The JLR fight has been dragged out for months. A dispute over pay was first raised in March 2020. It returned this August in the context of the conflict over furlough payments, with Unite announcing that it would “now begin the process of balloting its more than 2,000 DHL members”. More than two months later, on October 20, after talks with the Advisory, Conciliation and Arbitration Service (ACAS), the union announced a ballot for industrial action closing November 15.
Unite has not even released the ballot result, admitting only that the membership has given “strong backing”. The union immediately returned to backroom talks with the employers at ACAS.
At Bellshill, Unite again sought to bury the dispute. After DHL’s initial offer was refused, the union entered talks and presented an “improved offer” (details undisclosed) to its membership. This was rejected by an 88 percent vote, on a 95 percent turnout. Announcing the result on November 17, the union gave no details of proposed strike action, but declared it would be re-entering talks with ACAS the next day.
Not a trace can be found of the dispute in Northern Ireland.
Every effort is made to keep disputes separate, despite all the workers involved being employed by the same company and facing the same issues.
Two other DHL strikes were taken off the table earlier this year.
A strike of 200 DHL lorry drivers at Sainsbury’s regional distribution centre for London and the South East in Dartford was called off in October after workers accepted a 6.2 percent pay increase. This settlement reflects the pressures being put on employers by the shortage of HGV drivers and points to what more would be possible without the union’s sabotaging a broader fight.
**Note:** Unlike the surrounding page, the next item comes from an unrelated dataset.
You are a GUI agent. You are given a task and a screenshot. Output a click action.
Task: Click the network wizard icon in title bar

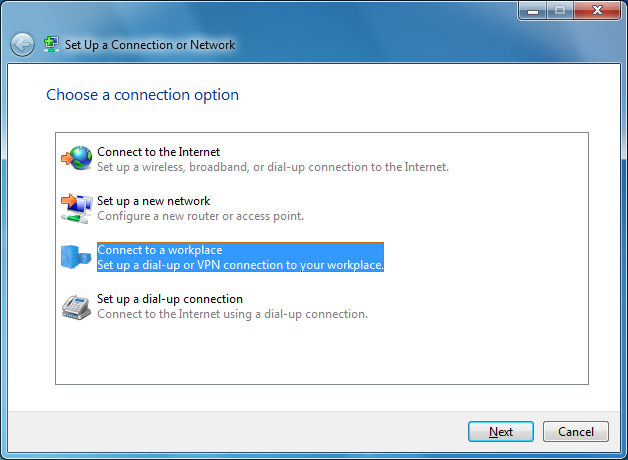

It made even more galling the sellout deal at DHL’s Croxteth, Liverpool plant this February, where 120 warehouse workers who had struck for a total of 10 days received a below-inflation 3 percent pay deal for 2021, and a one-off £75 payment.
Unite is following the same playbook used to demobilise the struggles of bus drivers, at Stagecoach, Arriva and the London operators. Faced with a growing fightback over pay and conditions, it divides workers from each other and as far as possible prevents them mobilising in strike action, creating the best conditions to enforce minimal pay offers.
To fight back, DHL workers need their own rank-and-file committees, independent of the company unions. Through these committees they can reach out to their co-workers in other parts of the country and internationally, and to other workers in their sector, to organise a fight for improved pay and conditions all along the line.
Logistics workers the world over, from Australia to the Unites States, are engaged in a struggle. They have their hands on the chokepoints of the world economy. They must use this strength to fight for demands based not on what the employers say they can afford, but on the needs of workers and their families.